If for some reason you can’t use the built in server, we would fall back to IIS. For certify we loop through some common configurations (see C:\Program Files\CertifyTheWeb\Scripts\Web.config) and test each one to see which works (if any) in your configuration and allows access to a test extension-less text file in the /.well-known/acme-challenge path of your website called ‘configcheck’, so the test is to use your dekstop browser to browse to http://<yourdomain>/.well-known/acme-challenge/configcheck and once that works everything else is likely to work as well.

Your error is a 403 and you have correctly tried to open up anonymous authorization but your web app (a content management system?) is preventing that.

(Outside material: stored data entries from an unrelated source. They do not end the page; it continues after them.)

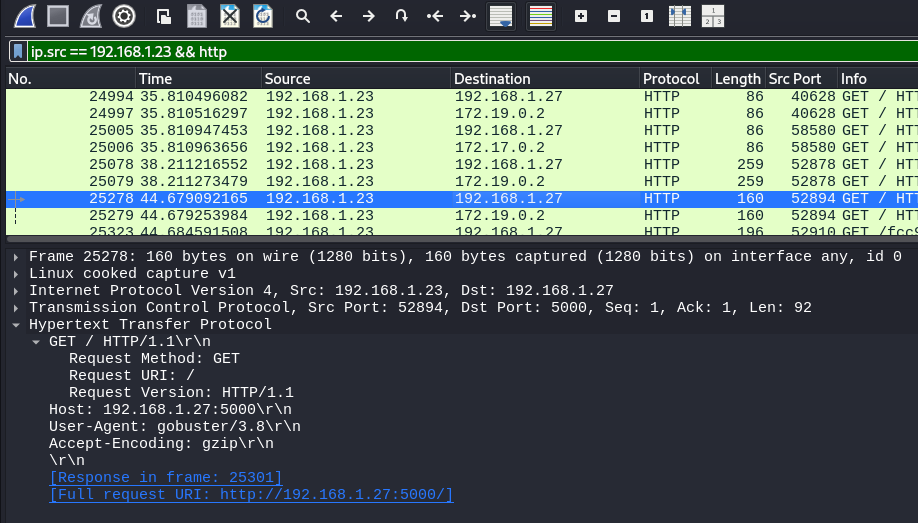
Task: Toggle automatic scrolling during live capture
Action: [x=501, y=16]
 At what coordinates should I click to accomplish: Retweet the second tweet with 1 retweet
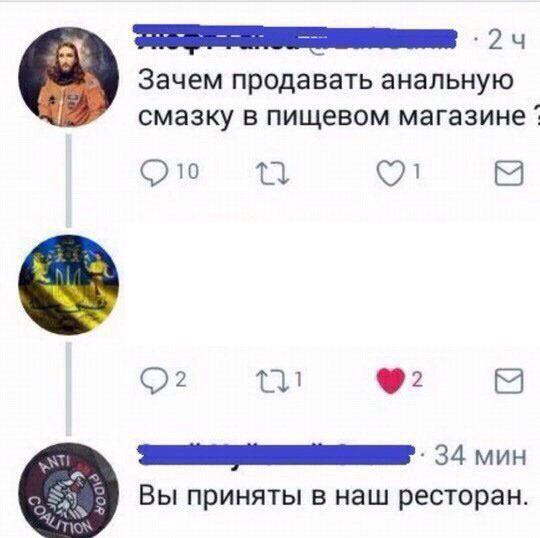coord(280,381)
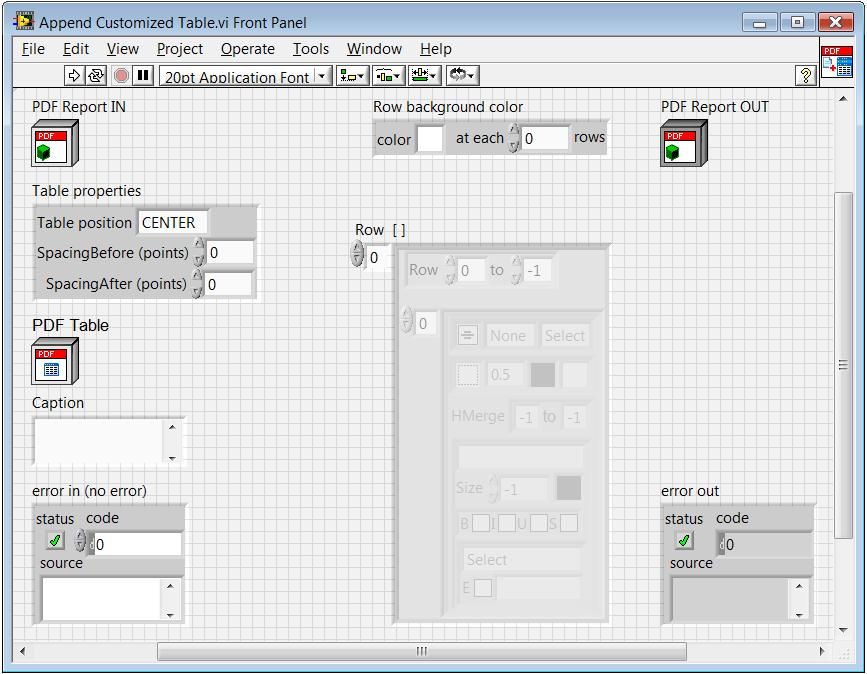The image size is (867, 674).
Task: Click the Run Continuously button
Action: tap(97, 76)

You need to modify the web.config for this top level web app to let the requests through as this takes priority over the web.config in /.well-known/acme-challenge (and we don’t attempt to automatically modify it).

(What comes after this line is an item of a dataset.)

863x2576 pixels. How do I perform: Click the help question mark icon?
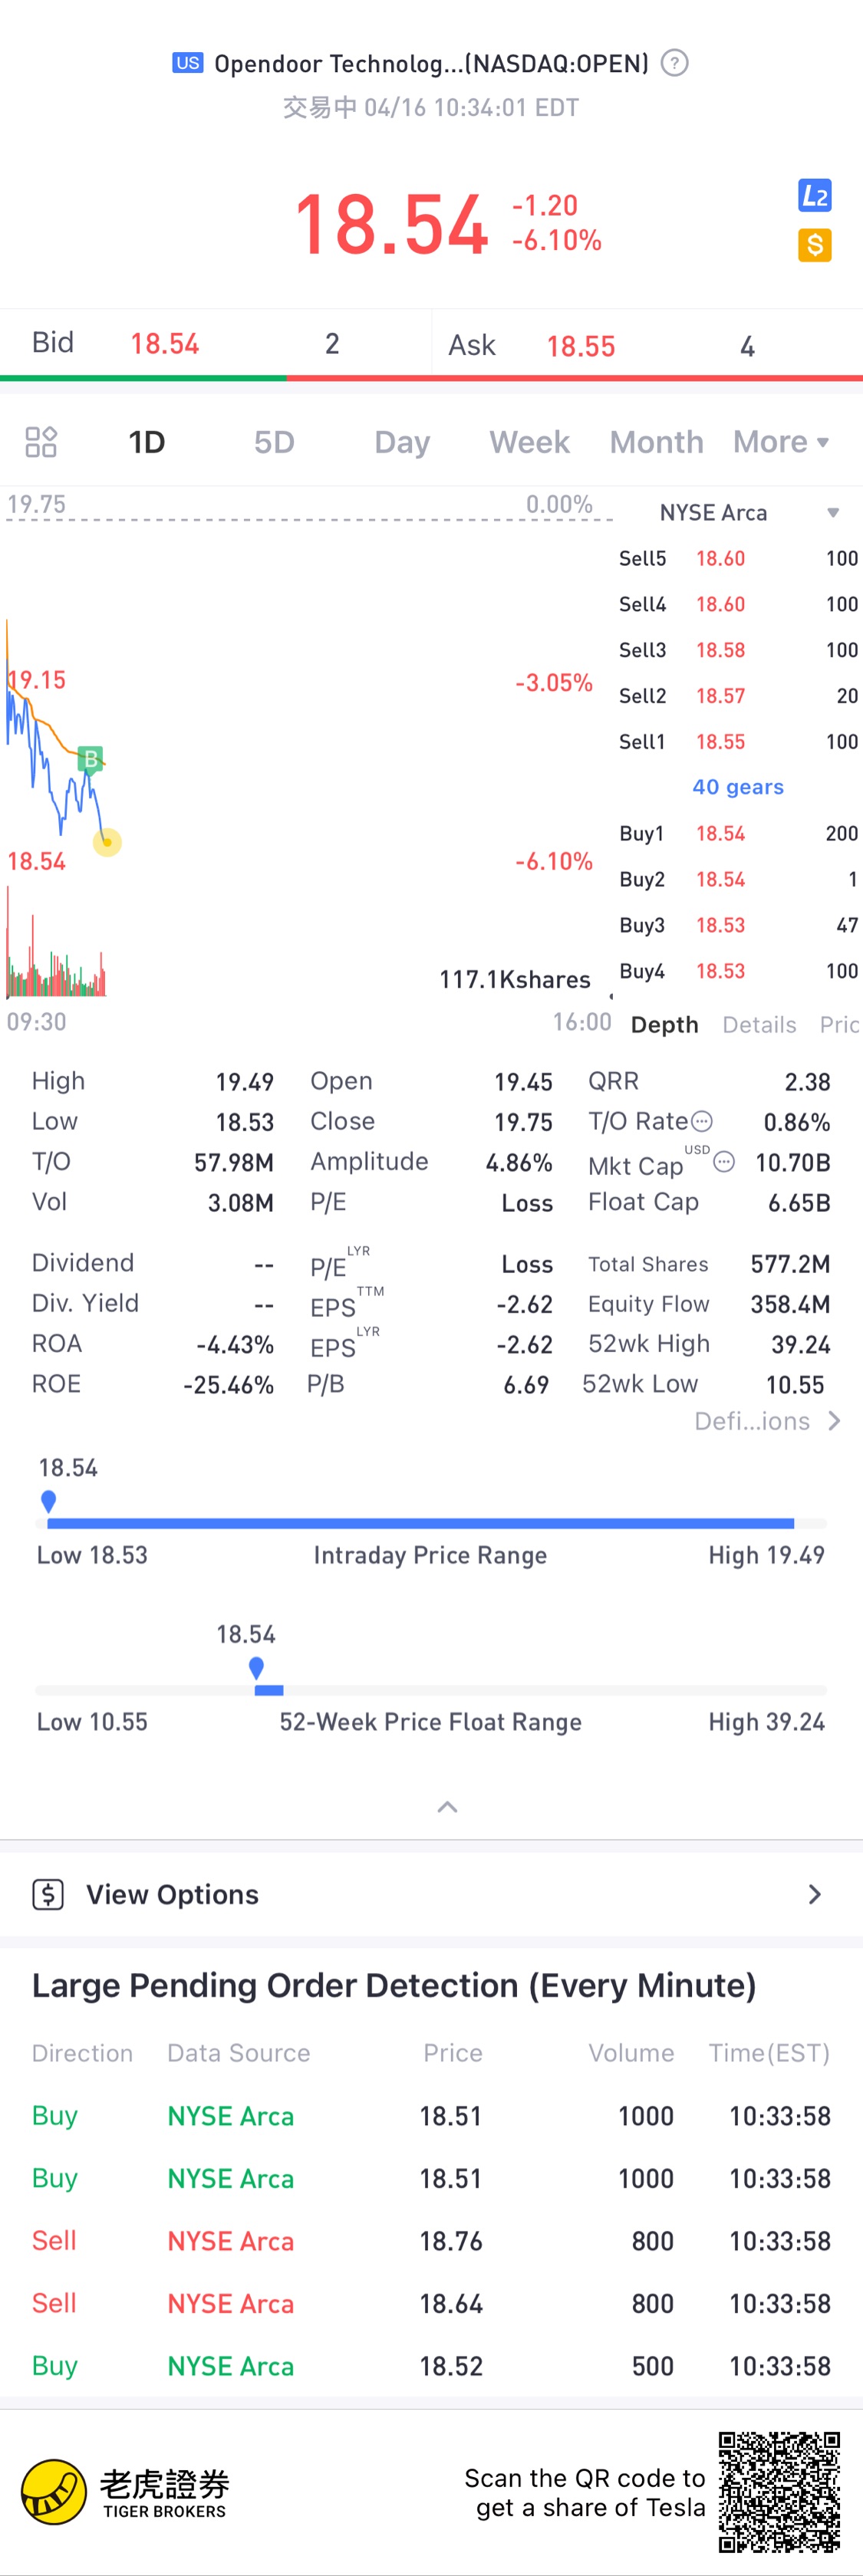point(675,64)
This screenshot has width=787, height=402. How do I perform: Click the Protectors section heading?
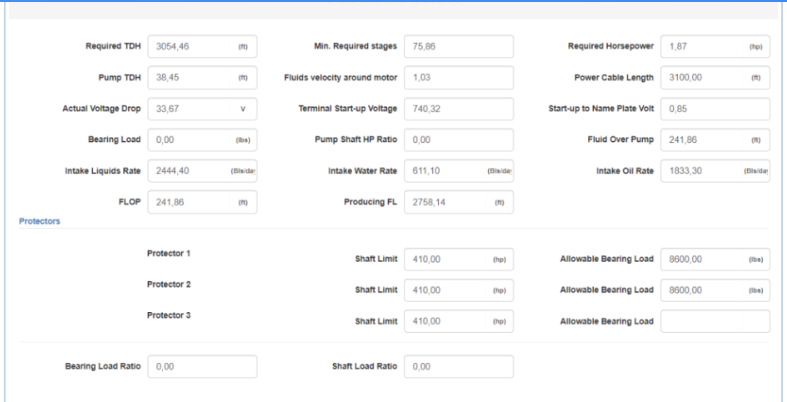pyautogui.click(x=40, y=221)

I know you’ve looked at that already but if you can’t get the built in http challenge server working (and can’t use DNS challenges instead) you’ll need to take another look at top level web.config.


#3

I am receiving the message “Http Challenge Server process available” in the logs. The httpChallengeServer.log does say it is responding to key requests as well. This is what my top level web.config looks like:

<configuration>
  <system.webServer>
    <validation validateIntegratedModeConfiguration="false" />
     <staticContent>
       <mimeMap fileExtension="." mimeType="text/json" />
    </staticContent>
<handlers>
  <clear />
  <add name="StaticFile" path="*" verb="*" type="" modules="StaticFileModule,DefaultDocumentModule,DirectoryListingModule" scriptProcessor="" resourceType="Either" requireAccess="Read" allowPathInfo="false" preCondition="" responseBufferLimit="4194304" />
</handlers>
</system.webServer>
<location path=".well-known/acme-challenge">
<system.web>
  <authorization>
  <allow users="*"/>
</authorization>
    </system.web>
   </location>
</configuration>

My web.config in acme-challenge looks like this

<configuration>
  <system.webServer>
    <validation validateIntegratedModeConfiguration="false" />
    <staticContent>
      <mimeMap fileExtension=".*" mimeType="text/json" />
    </staticContent>
    <handlers>
      <clear />
      <add name="StaticFile" path="*" verb="*" type="" modules="StaticFileModule,DefaultDocumentModule,DirectoryListingModule" scriptProcessor="" resourceType="Either" requireAccess="Read" allowPathInfo="false" preCondition="" responseBufferLimit="4194304" />
    </handlers>
        <directoryBrowse enabled="false" />
  </system.webServer>
  <location path=".well-known/acme-challenge">
  <system.web>
    <authorization>
      <allow users="*" />
    </authorization>
  </system.web>
  </location>
</configuration>

#4

Do you have https redirection or url rewriting enabled? it could be that although you have added a rule to allow /.well-known/acme-challenge access that you are still redirecting all requests. You can email details of your domain/website address to support at certifytheweb.com to dig a little deeper into this issues.


#5

As a side note I am also receiving this error now and again:

2019-03-15 13:16:33.736 -04:00 [INF] Default Web Site: Request failed - Failed to begin certificate order. System.Exception: Failed to begin certificate order.
at Certify.Providers.Certes.CertesACMEProvider.d__26.MoveNext()
— End of stack trace from previous location where exception was thrown —
at System.Runtime.ExceptionServices.ExceptionDispatchInfo.Throw()
at System.Runtime.CompilerServices.TaskAwaiter.HandleNonSuccessAndDebuggerNotification(Task task)
at Certify.Management.CertifyManager.d__11.MoveNext() in C:\Work\GIT\certify\src\Certify.Core\Management\CertifyManager\CertifyManager.CertificateRequest.cs:line 463
— End of stack trace from previous location where exception was thrown —
at System.Runtime.ExceptionServices.ExceptionDispatchInfo.Throw()
at System.Runtime.CompilerServices.TaskAwaiter.HandleNonSuccessAndDebuggerNotification(Task task)
at Certify.Management.CertifyManager.d__8.MoveNext() in C:\Work\GIT\certify\src\Certify.Core\Management\CertifyManager\CertifyManager.CertificateRequest.cs:line 333

Perhaps this is because I have tried to renew too many times within a time period? It used to tell me I have tried to renew too many times in the error log.